Photography courtesy of Hesselbrand featuring Elliot’s in London
For example, at one of their latest interior projects for family-run jewellery and watch brand Kettle Kids in London’s Mayfair, a set of rooms change materials, cinematically controlling acoustics, lighting and temperature, to anticipate a sequence of interactions: the delicate yet intense pull of curiosity, the absorbing sensation of an object of desire, the building of an intimate relationship.
Via a colonnade of roach bed Portland Stone and mirrors, high precision materials of steel and glass contrast and shift towards camel-coloured curtains and carpeted doors, all culminating in a sunken conversation pit of tangerine- coloured velvet. Believe it or not, this thinking does translate to a Swedish mountainside.
At Hesselbrand’s master plan and design of 38 modern semi-detached timber holiday homes in Vemdalen, landscape, urban planning and interiors all become useful voids, with wide windows, careful orientations and open plans connecting symbiotic relationships between environment, community and privacy. ‘We wanted to design buildings that are really good neighbours. We created “rooms” between the houses, which could be used as building blocks.’ The result is ‘more alpine village than suburban cul-de-sac typical of ski resorts today.’
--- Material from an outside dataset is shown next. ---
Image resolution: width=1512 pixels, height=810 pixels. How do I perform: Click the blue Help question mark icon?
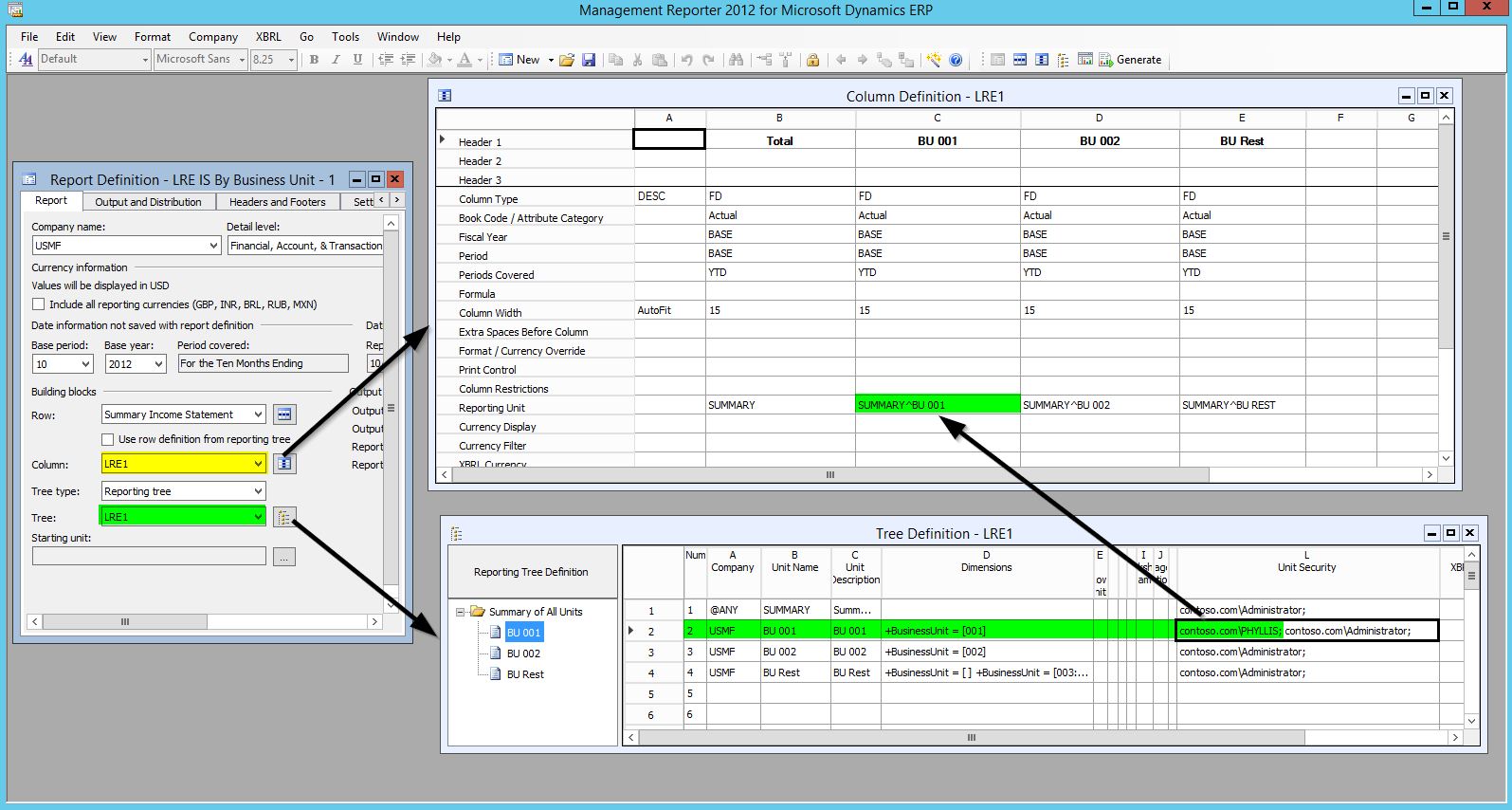(x=956, y=60)
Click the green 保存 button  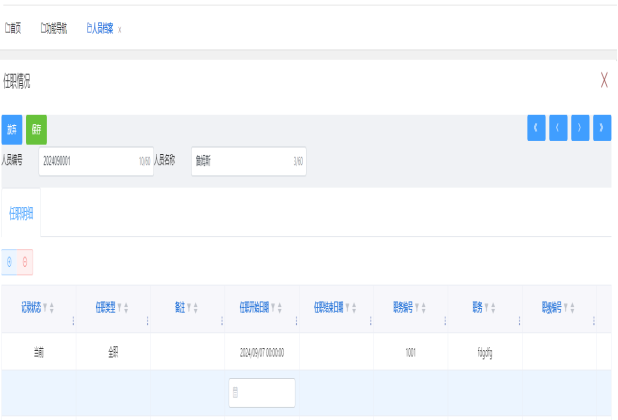pyautogui.click(x=36, y=130)
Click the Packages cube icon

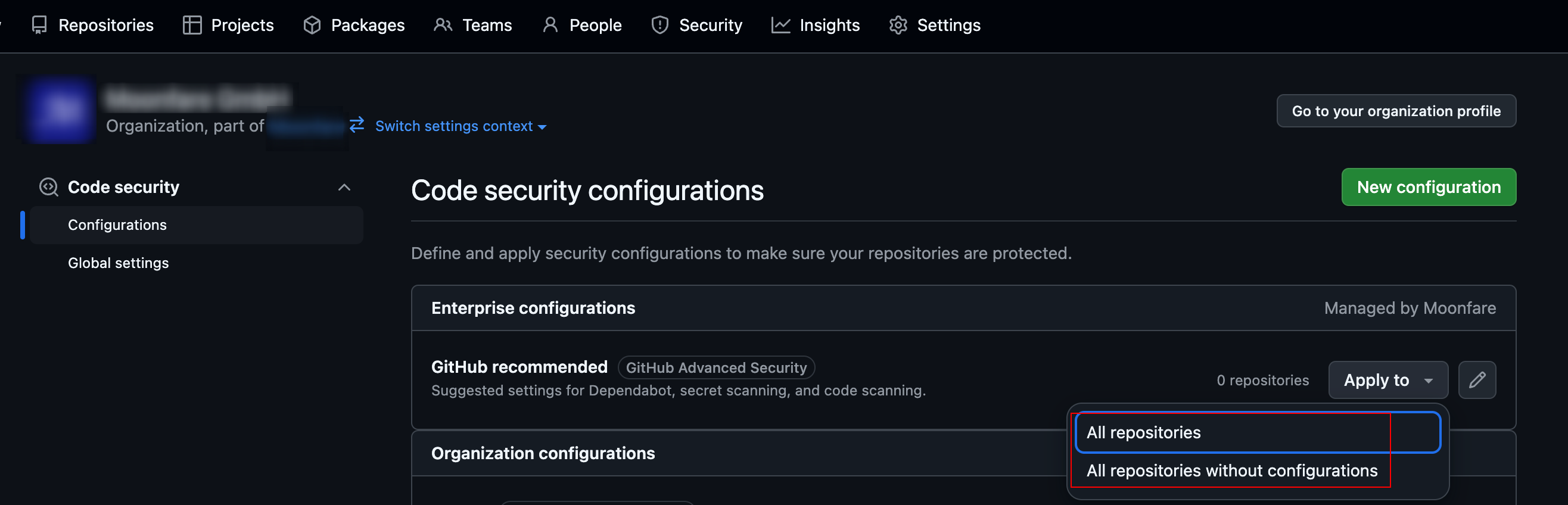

Photography courtesy of Hesselbrand featuring the studio’s Hemavan project in Sweden
The studio is currently working on a larger ski resort masterplan further north in Hemavan and curious to scale up even further to explore how to translate the social vibrancy of places they love – such as Columbia Road in London where their office is based – into more liveable, yet just as flexible and adaptable suburban communities conducive to all ways of life.
Aligned with these ambitions, their first public commission, a competition win for a dynamic circular ambulance helipad above a biodiverse public space for Bergen’s Haukeland University Hospital, is on the horizon. In the face of increasingly complex and overlapping scenarios, Hesselbrand always returns to their search for a timeless understanding of how people use space.
‘We want to design contemporary architecture that’s rooted in classical ideas. If you look at the history of architecture and not just Western history, you can see how certain qualities return across cultures. We want to have a deep understanding of what has been done and use that to respond to contemporary issues.’